Op maandag, 31 oktober, concentreerde het vuur zich op de
kerktoren. Vanaf 10 uur hagelden de granaten om de toren, maar bleef wel
overeind. De huizen in de omtrek en het oude raadhuis hadden het oorlogsgeweld
niet doorstaan. In de kelder van het oude raadhuis waren ook enkele gewonden,
die door pater Meijers verzorgd werden.
Op donderdag 2 november, dan is het Allerzielen, poogden de
Schotten weer de toren te vernietigen. De onafgebroken beschietingen waren
beter gericht. De kerk gaapte grote openingen, maar de toren stond er nog
steeds. Ook het zusterklooster en vooral de kapel werden herhaaldelijk
getroffen. Pater Verschure was in de voorbije nachten in het zusterklooster
gebleven.
Zaterdag 4
november, de dag van de bevrijding
In de voorafgaande dagen was de beschieting hevig geweest, met de
ene ontploffing na de andere. Weer verbleef Verschure in het zusterklooster. De
zusters en verpleegden schuilden in de kloosterkelder. Maar deze middag was het
één onafgebroken roffel van inslaande granaten: het trommelvuur.
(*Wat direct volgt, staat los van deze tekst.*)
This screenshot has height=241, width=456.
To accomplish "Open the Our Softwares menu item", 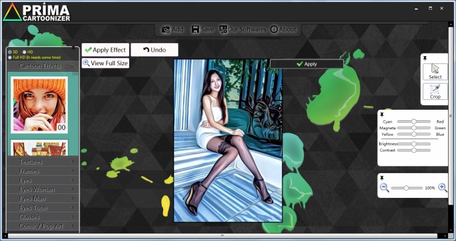I will click(x=243, y=29).
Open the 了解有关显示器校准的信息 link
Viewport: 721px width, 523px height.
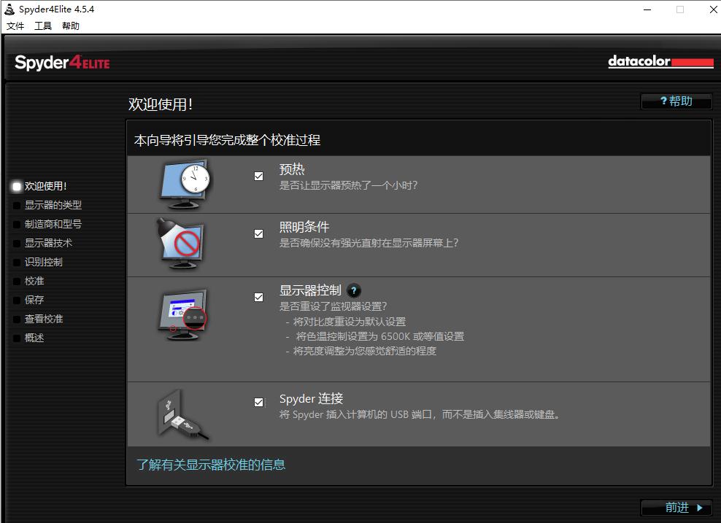tap(211, 465)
De meesten
bleven in de schuilkelders van de sacristie en klooster, maar enkelen vluchtten
naar de schuilkelder van de Broeders in de Stationsstraat, waar omstreeks 700
inwoners van Drunen en geëvacueerde een veilig onderkomen hadden.
Dan komen er twee zuster schreiend in het patronaatsgebouw met het
bericht;”ons huis staat in brand en wij weten niet of pater Verschure gered is”.
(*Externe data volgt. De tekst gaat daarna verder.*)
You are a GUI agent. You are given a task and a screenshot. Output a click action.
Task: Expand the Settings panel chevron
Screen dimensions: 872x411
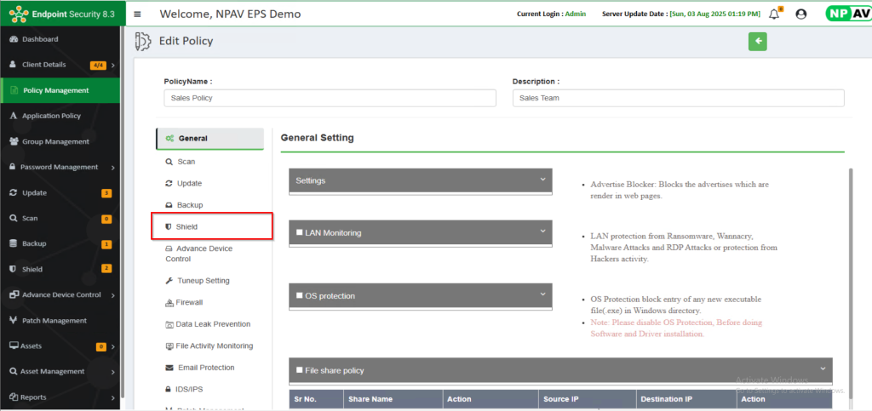point(542,180)
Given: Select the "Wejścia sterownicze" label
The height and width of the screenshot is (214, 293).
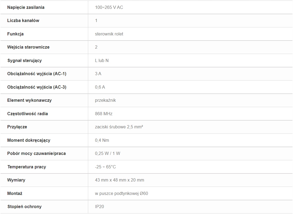Looking at the screenshot, I should (x=28, y=47).
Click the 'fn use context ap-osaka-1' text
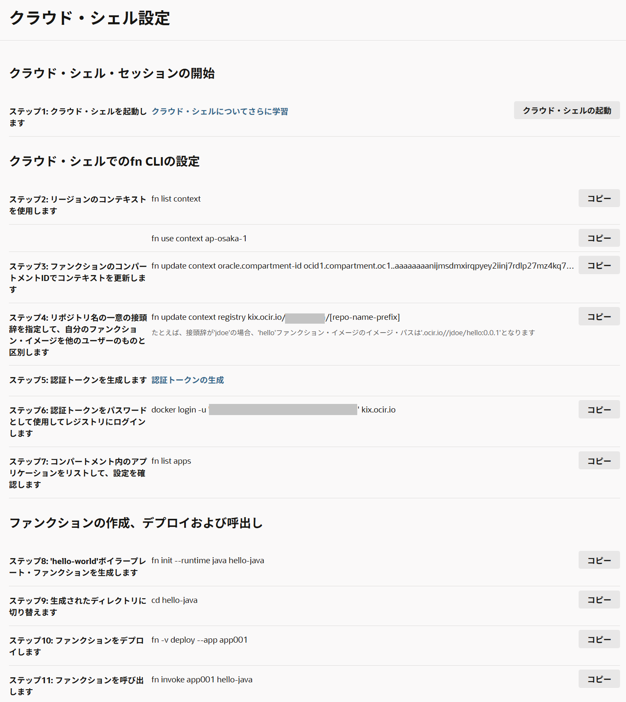 coord(199,239)
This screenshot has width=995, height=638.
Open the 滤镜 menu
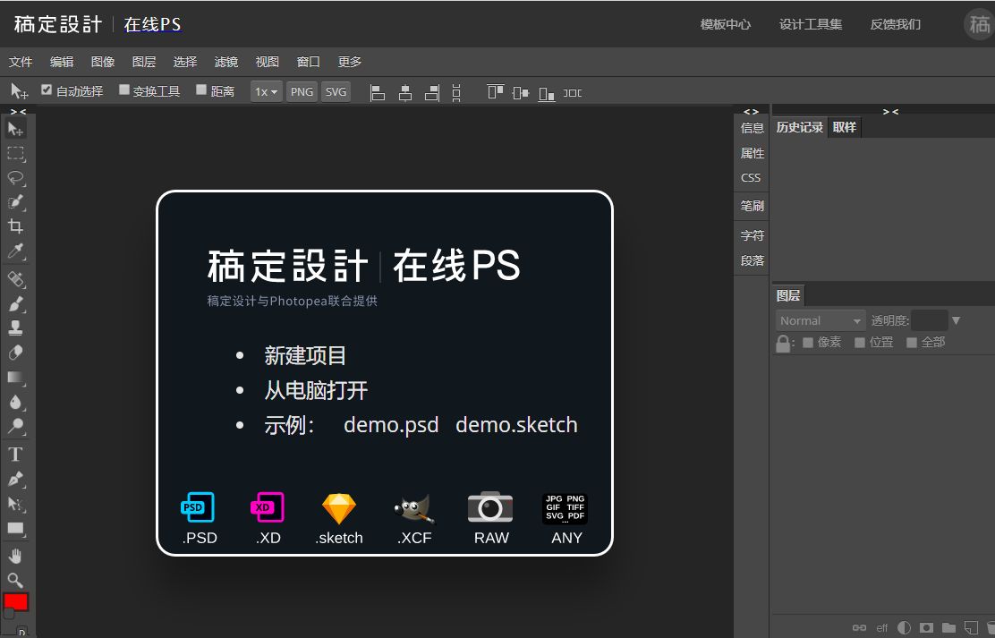[226, 62]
Dan komt Verschure zelf met de boodschap, dat alle zusters en verpleegden gered
zijn en in de keuken vertoeven. En opnieuw brak het helse rumoer los van
fluitende, gierende en barstende granaten. Gezucht werd: daarbinnen, in het
klooster, blijft er geen in leven. Even werd het vuur gestaakt. Dus nu gevlucht!!!
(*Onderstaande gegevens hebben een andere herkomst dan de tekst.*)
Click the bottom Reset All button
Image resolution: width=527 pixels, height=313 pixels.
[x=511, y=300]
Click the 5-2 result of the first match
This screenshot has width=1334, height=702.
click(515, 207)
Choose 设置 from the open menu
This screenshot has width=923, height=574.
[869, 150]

Allemaal een deken om, direct de kelder verlaten, naar de uitgang,
door de tuin en naar de keuken van het patronaat. Onder de 44 personen waren er
vier 90 jaar en ouder, twee zeer ernstige zieken en enkele bedlegerigen. Die laatste zijn de keldertrap opgehesen en
verder gedragen. De tocht, tijdens beschietingen, was verschrikkelijk. Een der
verpleegden, de 94-jarige Jacoba van de Wiel – van der Meijden, werd door een
granaat getroffen en was op slag dood. Pastoor Goossens had zijn schuilplaats
gevonden op het kerkhof tussen enkele grafmonumenten.
Bevrijd
Drunen bood op zondag 5 november een triest beeld. De Duitsers
hadden op ’t laatste ogenblik vóór hun vlucht dynamiet tot ontploffing gebracht,
waardoor de toren in elkaar was gezakt. Brand vrat geleidelijk het gewelf van
de kerk weg. In de pastorie, zusterklooster en school, in vele huizen laaiden
de vlammen nog hoog op. Talrijke huizen waren door granaatvuur volkomen
verwoest. Slechts weinige onbeschadigd. Het patronaatsgebouw had zeven
voltreffers ontvangen. Het kerkhof was door granaten omwoeld. De negen dagen
lange oorlog had onder de Drunense inwoners 24 slachtoffers gemaakt.